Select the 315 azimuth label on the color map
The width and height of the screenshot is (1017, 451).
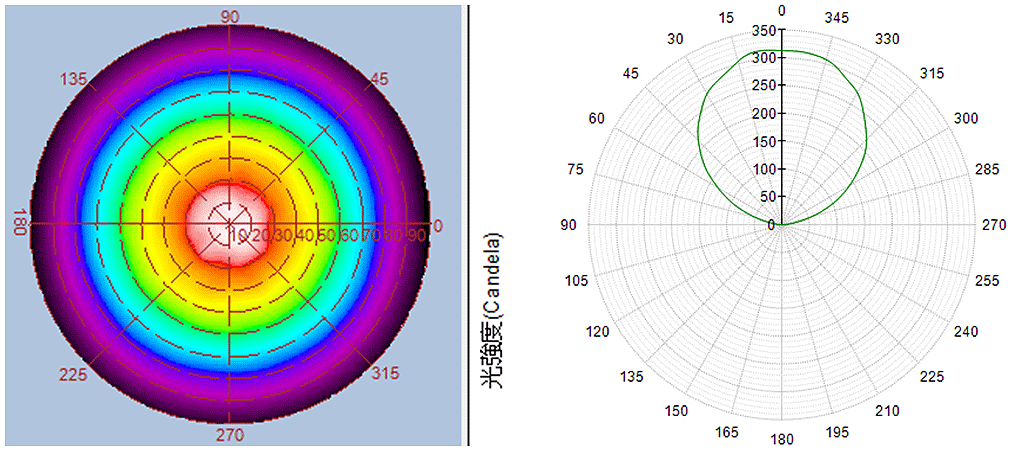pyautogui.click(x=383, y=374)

--

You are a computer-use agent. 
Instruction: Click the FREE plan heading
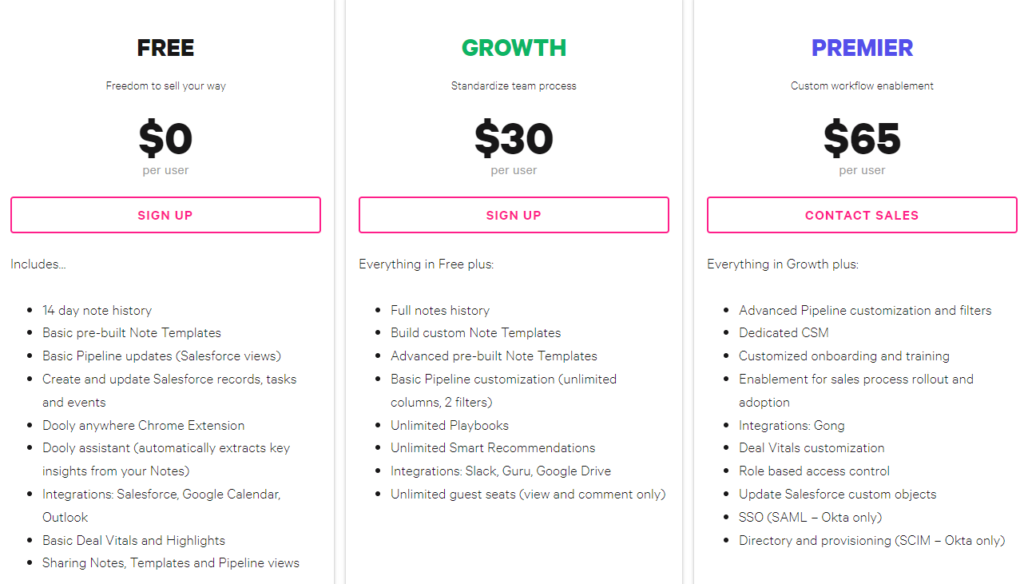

| What you should do |
Give back, unchanged, the run of lines in the listing above that begins at the line containing "You are a computer-use agent." and ends at the line containing "Instruction: Click the FREE plan heading", both included.

| Answer section |
You are a computer-use agent. 
Instruction: Click the FREE plan heading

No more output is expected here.